5. Response Strategies: Shifting from Observation to Proactive Compliance
As discussed above, CARF implementation may have wide-ranging impacts on market participants. The following response strategies are suggested:
For crypto trading platforms, it is advisable to first assess whether their business falls within the scope of RCASPs. If applicable, they should proactively prepare by refining customer due diligence processes, updating client information forms, and establishing systematic data collection and reporting mechanisms. Operationally, platforms can draw on existing FATCA/CRS compliance models, acquiring or developing reporting tools compatible with CARF XML Schema requirements, and arranging staff training. They should also closely monitor detailed implementation guidelines and technical standards issued by the Hong Kong IRD, maintain communication with regulators during the legislative consultation phase, and adjust workflows in advance to adapt to new rules.
For individual investors, it is essential to systematically organize crypto transaction records, retain all transaction histories, cost documentation, fee receipts, and related evidence to ensure completeness and consistency when filing tax returns. Investors holding crypto accounts in Hong Kong or other jurisdictions should plan ahead for their reporting obligations regarding overseas assets or income, particularly in light of multi-jurisdictional tax residency and potential cross-border information exchange, to minimize compliance risks arising from inconsistencies across different reporting systems. When selecting trading platforms, investors should prioritize licensed or regulated platforms to ensure higher data quality and stable reporting practices.

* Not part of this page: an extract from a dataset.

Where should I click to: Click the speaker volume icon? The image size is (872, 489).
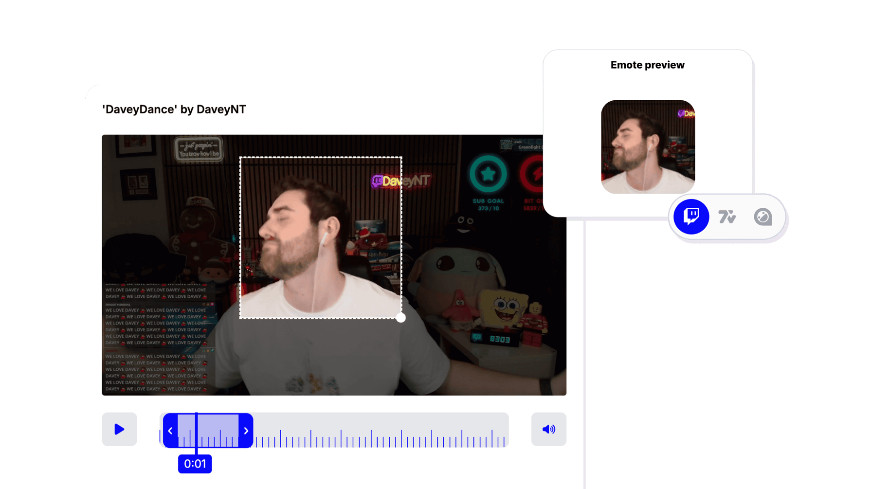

Overall, investors should deepen their understanding of tax residency, reporting obligations, and information exchange rules, and seek professional tax advisory support where necessary.

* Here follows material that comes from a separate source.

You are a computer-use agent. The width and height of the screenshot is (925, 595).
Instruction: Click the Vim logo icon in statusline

For crypto custodians, if their operations involve crypto buying, selling, exchanging, or brokering, they should promptly establish data retention and reporting channels for crypto transactions. Even if offering only custody services, they should evaluate their potential reporting obligations under both CARF and the existing CRS framework, maintain clear separation of business lines, and strengthen internal controls.
6. Conclusion
In summary, Hong Kong’s adoption of CARF alongside CRS revisions represents not only a systemic upgrade in line with global trends toward tax transparency, but also a natural progression amid deepening crypto asset regulation. Building upon established frameworks for CRS, FATCA information exchange, and virtual asset licensing, Hong Kong possesses the technical and institutional readiness to implement CARF. Once implemented, CARF will further enhance tax transparency in Hong Kong’s crypto market, affecting trading platforms, custodians, individual investors, and traditional financial intermediaries alike. As CARF moves forward, each stakeholder group should make differentiated preparations according to their role. With legislation advancing and technical details becoming clearer, Hong Kong’s virtual asset regulatory system is entering a more systematic and stable phase of development.